There was just a tsunami alert for northern california. Apparently, there was a large earthquake in Humboldt county, and so Crescent city was being evacuated. In the 1960’s in Crescent City, there was a Tsunami so large that one of those giant cement jacks that make up breakwaters was washed onto the highway. A bunch of people died. It was the only time that anyone in the continental US was killed by a tsunami. Nobody has every been killed by one in the San Francisco area. This is background to the insanity that is/are my friendships . . .

These scene is my living room, earlier tonight. Ellen is cooking food. I’m doing French homework. Cola and Mitch are both reading. So, right at the same time, Cola’s phone and Mitch’s phone both ring. Danica is calling Cola about a tsunami alert and Mike is simultaneously calling for the same reason. My house is a stone’s throw from the bay. I think my elevation is approximately 3 feet.
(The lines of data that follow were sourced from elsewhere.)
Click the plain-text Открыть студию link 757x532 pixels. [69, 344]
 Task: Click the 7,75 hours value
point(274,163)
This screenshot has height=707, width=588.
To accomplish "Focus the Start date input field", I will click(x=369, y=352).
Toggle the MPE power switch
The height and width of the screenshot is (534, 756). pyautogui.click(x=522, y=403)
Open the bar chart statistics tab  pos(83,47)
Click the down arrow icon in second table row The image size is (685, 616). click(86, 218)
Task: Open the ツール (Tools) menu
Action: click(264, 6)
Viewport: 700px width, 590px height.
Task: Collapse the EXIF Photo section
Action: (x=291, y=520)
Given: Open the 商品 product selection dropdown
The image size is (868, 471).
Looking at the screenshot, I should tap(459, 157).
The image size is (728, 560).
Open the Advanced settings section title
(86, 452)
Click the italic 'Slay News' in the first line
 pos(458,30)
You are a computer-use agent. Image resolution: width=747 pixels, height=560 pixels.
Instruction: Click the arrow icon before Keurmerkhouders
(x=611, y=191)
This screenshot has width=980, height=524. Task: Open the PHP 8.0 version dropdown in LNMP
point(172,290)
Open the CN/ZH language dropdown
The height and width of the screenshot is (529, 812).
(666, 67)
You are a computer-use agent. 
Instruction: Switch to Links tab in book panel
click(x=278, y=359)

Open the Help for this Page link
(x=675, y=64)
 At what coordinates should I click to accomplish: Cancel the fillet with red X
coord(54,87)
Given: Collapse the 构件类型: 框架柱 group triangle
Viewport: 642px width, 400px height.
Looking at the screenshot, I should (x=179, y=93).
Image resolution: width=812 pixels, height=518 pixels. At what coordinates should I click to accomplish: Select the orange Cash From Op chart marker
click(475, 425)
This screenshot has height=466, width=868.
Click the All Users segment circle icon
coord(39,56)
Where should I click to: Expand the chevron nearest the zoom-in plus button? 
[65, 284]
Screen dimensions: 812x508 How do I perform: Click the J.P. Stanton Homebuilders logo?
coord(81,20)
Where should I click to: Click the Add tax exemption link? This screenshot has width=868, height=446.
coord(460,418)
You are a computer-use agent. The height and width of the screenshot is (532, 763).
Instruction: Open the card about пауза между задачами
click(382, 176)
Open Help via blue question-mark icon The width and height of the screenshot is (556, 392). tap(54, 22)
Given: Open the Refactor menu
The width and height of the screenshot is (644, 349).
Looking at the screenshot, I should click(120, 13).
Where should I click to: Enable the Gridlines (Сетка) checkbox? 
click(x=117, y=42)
I worry sometimes about global warming making the ocean levels rise and what this means for my long-term investment. After the big tsunami in asia last year, I called my dad and asked if I should be worried about them at my house. He said no, the Golden Gate is narrow relative to the size of the bay and that would prevent most of the water from getting in.
Mitch says that this is not actually a factor and he’s heading up to Indian Rock. Indian Rock is a rock outcropping in the Berkeley Hills with an excellent view of the whole Bay Area. It would be well above any water line. So, um, panic ensues. Cola decides that we’ve got to run. Ellen grabs a cat carrier and starts stuffing my very angry cat into it. Cola grabs the dog. Somebody grabbed my tuba and all the laptops in the house and so, with me feeling extremely foolish, we jump into mitch’s car and head for the hills.
Yeah, so all around us, Berkeley life is totally unperturbed. We pass a cafe full of people. Mitch is insisting that Treasure Island is being evacuated. I’m at about the same elevation, so this is all reasonable right. MY cat is yowling her damn head off. We’re driving up hill for about ten minutes when the radio announces that the tsunami alert is officially cancelled. We turn around and head back. YOOOOOWWWWWWWL!
Ok, it was stupid, but I’m very annoyed. I need people to talk me out of panicking à la Chicken Little, not piling me into a car with my cat, dog, laptop and tuba, driving for higher ground. This is like last summer, when I convinced myself that I had tetanus and went to a NYC hospital . . . except this time, I wasn’t the one who started it.
That cat is never speaking to me again. She shredded the hell out of Ellen’s hand.
And that’s why I didn’t finish my french homework.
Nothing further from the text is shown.